Boat firm riding the crest of a wave

Boat firm riding the crest of a wave
Commercial boats under construction at Osprey’s Stoke factory in Nelson.

Riding the crest of a wave with a steady stream of orders flowing in for new boats, Nelson boat manufacturer Osprey Boats Ltd is one of New Zealand’s proud success stories.
Skippered by founder Lloyd Elliott for nearly three decades, Osprey Boats started life as Alloyd Engineering Ltd – a one man operation manufacturing anything from apple coring and slicing machines to the first hydraulically driven re-seeding machine for mussel farming.
Initially working from a 6m x 6m garage at his home whilst raising two children as a solo parent, Lloyd soon needed to employ staff to keep up with the demand.
While involved in the mussel industry, requests were made by farmers to produce soft riding stable boats to service the aquaculture farms in Marlborough Sounds.
“There was a well-known boat builder from my childhood called Frank Pelin,” says Lloyd. “He was renowned as being one of the top boat builders back then and the very first boat that we did was based on his angles for the hull, deadrise and bow.”
Experienced boat building staff were employed, new designs, jigs and patterns developed and a marketing contract with a prominent marine outlet was the birth of the Osprey era.
The second boat built was the beginning of a long relationship with Abel Tasman Aquataxi which is still strong to this day.
Now with 30 different models and options to choose from, Osprey aluminium pontoon boats have been purchased by such diverse groups as conservation departments, harbour boards and adventure tourism companies, both within New Zealand and abroad and have become increasingly popular in the recreational market.
Operating out of Stoke, about 5 kilometres from Nelson City Centre, Osprey Boats typicaly custom manufactures between 25 and 40 boats each year.
“At the moment we’re doing a lot of big commercial boats which take ages so we might be down to 10 – 12 this year,” says Lloyd. “We were getting 10 enquiries and 2 orders a week—that happened for months. Half the people didn’t even ask the price— they just wanted them.”
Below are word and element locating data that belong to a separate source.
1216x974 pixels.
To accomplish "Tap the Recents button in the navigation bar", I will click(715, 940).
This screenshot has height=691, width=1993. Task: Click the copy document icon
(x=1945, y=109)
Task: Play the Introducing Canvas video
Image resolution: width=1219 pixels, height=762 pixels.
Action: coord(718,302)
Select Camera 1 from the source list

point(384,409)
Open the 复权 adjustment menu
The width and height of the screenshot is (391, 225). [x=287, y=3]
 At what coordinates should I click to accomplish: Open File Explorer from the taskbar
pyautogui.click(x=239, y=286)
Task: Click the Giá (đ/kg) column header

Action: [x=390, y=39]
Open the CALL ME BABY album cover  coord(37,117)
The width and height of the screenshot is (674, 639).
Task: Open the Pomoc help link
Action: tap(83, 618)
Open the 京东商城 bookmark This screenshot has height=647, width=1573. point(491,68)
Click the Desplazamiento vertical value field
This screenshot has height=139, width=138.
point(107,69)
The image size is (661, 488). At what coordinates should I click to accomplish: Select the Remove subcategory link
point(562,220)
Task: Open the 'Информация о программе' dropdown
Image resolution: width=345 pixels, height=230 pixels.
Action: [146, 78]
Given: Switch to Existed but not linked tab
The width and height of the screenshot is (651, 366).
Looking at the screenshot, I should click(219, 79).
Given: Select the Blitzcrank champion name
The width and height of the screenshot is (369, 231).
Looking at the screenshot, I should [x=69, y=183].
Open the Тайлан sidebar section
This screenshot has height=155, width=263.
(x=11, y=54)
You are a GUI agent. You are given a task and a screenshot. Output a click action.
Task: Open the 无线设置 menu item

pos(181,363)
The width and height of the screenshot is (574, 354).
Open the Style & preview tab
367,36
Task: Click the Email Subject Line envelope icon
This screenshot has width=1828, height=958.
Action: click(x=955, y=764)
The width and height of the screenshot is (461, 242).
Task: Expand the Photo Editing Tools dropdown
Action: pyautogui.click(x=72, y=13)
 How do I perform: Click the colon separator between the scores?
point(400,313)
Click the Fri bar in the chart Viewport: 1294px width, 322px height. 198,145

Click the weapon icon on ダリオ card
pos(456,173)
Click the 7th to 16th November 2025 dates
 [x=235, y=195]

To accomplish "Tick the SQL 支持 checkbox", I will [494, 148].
Boat firm riding the crest of a wave
Osprey aluminium pontoon boats have been purchased by such diverse groups as conservation departments, harbour boards and adventure tourism companies.

Lloyd believes the continued demand for the boats comes down to their reputation for providing a very stable, comfortable ride on the water.
Many customers tell Lloyd they have been on a ride on an Osprey Boat in the Abel Tasman or Stewart Island and just want one.
“A young lady from Dunedin was exploring options to set up a nature watch company and had heard a lot about Osprey Boats. She visited Stewart Island where Rakiura Charters operate two Osprey hardtops, site seeing, taxi & fishing charters. She also went to Queenstown and travelled on Ta Kara as well as contacting Abel Tasman Aqua Taxi.
After all positive feedback she travelled to Nelson to discuss her plans and has now placed an order for a new Osprey 880HT x 2800Wide which will be commissioned in September.”
So what is it about an Osprey Boats that makes it special? “The design of our boats means they cut through the water a lot finer, with less pounding – there’s a safer, softer ride and not a lot of spray. All angles in the hull design are perfect so there’s no broaching when the craft goes down a wave. You can virtually let go of the steering wheel and they’ll keep going straight.”
And they are customizable. Lloyd says that virtually every boat leaving the workshop has been customized to meet the owner’s needs.
“We start off with the basic design which is the hull, cabin or sides – we don’t compromise on the buoyancy or safety aspect.
“Then we meet with the owner and discuss their specific requirements, which could be as simple as a fishing rod holder.”
Innovation is another key to the business’ success and Lloyd says that over the years the boats design has been adapted, modified, evolved and refined so that everything gets better. Lloyd is also a positive thinker and welcomes ideas from others.
“We encourage all our team here to build a boat in their spare time and they all go out and come back with ideas that may make a difference. We always listen to them, putting some of the ideas into practice.”